Quoted passage →
“Blessed are those who are persecuted for righteousness’ sake, for theirs is the kingdom of heaven.
“Blessed are you when others revile you and persecute you and utter all kinds of evil against you falsely on my account. Rejoice and be glad, for your reward is great in heaven, for so they persecuted the prophets who were before you.
~ Matthew 5:10-12
It’s been a little over a week now since evil came against the people of God here in the US in a shocking and visible fashion. Across the country on November 5th, people arrived home from worshiping in the Lord’s houses to discover that 26 of our brothers and sisters in Christ were slain and 20 injured while worshiping at a small church in Sutherland Springs, Texas. There was numbness, there was sorrow. Then came the anger and recriminations. There followed, as inevitably does, the cries for gun control, against gun control, for better mental health options, against blaming poor mental health. There were prayers lifted, and cries that prayer is not effective and not enough if we don’t DO something about the problem. Chaos boiled, as it always does. Those devastated at waking up in a world where brothers, sisters, mothers, fathers, daughters, sons, friends were suddenly, violently ripped from their present lives mourned. The rest of us flailed helplessly for a way to stem the fear and trembling at the recognition that that could just as easily have been us.
Into that chaos, in bits and pieces, the Holy Spirit whispered His reminders. The first piece I saw on Monday that wasn’t the standard argument was from Erik Erickson over at the Resurgent, reminding us all that there actually is a spiritual battle going on in the world, and that the enemy of the Lord has his own minions to wreak havoc. On Wednesday, Dan Calabrese over at Herman Cain gave the stark reminder that evil is real, and we have made accommodation with it, and it is therefore in the driver’s seat here in our nation. My favorite, the one that spoke the hope of Christ, not just the conviction of the Spirit, was this piece by Lori Roeleveld called “On The Day They Shoot Me Down In My Pew”. This made my heart rejoice because it spoke a message that has been in my soul for God’s people here for a long time.

Information provided →

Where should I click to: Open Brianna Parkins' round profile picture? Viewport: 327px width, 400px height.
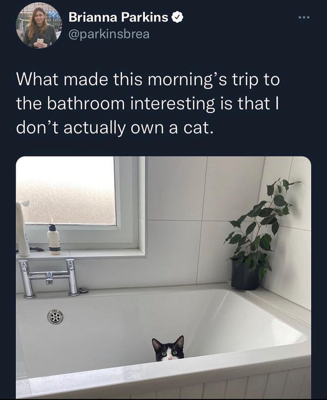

Work to complete →
Answer these questions from the post about the Sutherland Springs church shooting.
1. Which chapter and verses of Matthew are quoted at the top?
2. How many people were slain and how many were injured at the church in Sutherland Springs, Texas?
3. What is the title of the piece by Lori Roeleveld?

Written response →
1. Matthew 5:10-12.
2. 26 were slain and 20 were injured.
3. "On The Day They Shoot Me Down In My Pew".